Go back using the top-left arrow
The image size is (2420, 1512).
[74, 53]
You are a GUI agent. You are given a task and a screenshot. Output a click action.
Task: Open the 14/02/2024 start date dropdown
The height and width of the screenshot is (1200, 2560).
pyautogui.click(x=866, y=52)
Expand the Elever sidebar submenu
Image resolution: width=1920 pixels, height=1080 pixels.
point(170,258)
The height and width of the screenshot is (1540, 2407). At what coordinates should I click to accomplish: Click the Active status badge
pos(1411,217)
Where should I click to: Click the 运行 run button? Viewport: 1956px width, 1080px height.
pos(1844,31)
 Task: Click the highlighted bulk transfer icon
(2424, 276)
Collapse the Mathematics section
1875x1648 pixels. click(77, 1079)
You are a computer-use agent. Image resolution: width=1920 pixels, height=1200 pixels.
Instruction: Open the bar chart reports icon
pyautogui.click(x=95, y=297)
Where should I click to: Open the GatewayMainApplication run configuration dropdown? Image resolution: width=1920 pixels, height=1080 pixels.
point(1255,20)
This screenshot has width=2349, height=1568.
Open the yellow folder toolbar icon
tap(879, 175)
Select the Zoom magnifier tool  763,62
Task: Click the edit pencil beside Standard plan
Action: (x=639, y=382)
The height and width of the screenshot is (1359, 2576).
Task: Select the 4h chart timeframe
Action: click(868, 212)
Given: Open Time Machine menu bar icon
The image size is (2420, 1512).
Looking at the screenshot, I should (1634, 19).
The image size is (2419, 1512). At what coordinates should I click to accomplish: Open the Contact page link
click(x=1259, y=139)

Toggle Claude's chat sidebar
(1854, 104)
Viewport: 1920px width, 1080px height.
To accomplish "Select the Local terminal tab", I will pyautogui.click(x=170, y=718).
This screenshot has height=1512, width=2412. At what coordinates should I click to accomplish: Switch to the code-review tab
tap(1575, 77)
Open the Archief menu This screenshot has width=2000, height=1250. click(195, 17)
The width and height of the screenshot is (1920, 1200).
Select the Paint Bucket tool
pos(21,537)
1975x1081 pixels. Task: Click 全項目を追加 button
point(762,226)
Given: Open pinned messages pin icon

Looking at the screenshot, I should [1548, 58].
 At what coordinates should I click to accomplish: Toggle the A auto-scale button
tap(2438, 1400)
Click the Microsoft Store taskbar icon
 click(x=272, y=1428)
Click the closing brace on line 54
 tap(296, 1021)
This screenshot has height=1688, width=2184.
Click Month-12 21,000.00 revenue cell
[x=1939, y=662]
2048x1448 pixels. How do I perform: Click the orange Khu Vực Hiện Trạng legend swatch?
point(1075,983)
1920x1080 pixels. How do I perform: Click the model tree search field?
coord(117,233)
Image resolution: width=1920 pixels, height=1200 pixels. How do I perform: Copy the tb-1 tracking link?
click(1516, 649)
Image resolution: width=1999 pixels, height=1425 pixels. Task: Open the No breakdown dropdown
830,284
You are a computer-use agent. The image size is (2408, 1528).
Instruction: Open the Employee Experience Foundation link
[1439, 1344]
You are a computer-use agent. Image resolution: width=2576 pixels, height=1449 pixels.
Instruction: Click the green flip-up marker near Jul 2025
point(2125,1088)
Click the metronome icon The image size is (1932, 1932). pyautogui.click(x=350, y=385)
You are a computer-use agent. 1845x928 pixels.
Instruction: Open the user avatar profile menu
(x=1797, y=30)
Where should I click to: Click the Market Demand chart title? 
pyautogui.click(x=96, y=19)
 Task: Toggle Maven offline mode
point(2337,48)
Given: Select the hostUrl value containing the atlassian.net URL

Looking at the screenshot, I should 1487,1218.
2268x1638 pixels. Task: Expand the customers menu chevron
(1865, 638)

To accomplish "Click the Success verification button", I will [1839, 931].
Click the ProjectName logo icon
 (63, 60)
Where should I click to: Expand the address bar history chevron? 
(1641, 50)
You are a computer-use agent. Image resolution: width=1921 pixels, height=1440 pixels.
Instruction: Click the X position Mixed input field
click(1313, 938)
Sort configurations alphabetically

## What the task requires
Your answer should be the lines above that contain the word "agent", copied out.

## Result below
You are a GUI agent. You are given a task and a screenshot. Output a click action.
You are a computer-use agent. Image resolution: width=1920 pixels, height=1200 pixels.
You are a computer-use agent. The image size is (2408, 1528).
You are a computer-use agent. Image resolution: width=2576 pixels, height=1449 pixels.
You are a computer-use agent. 1845x928 pixels.
You are a computer-use agent. Image resolution: width=1921 pixels, height=1440 pixels.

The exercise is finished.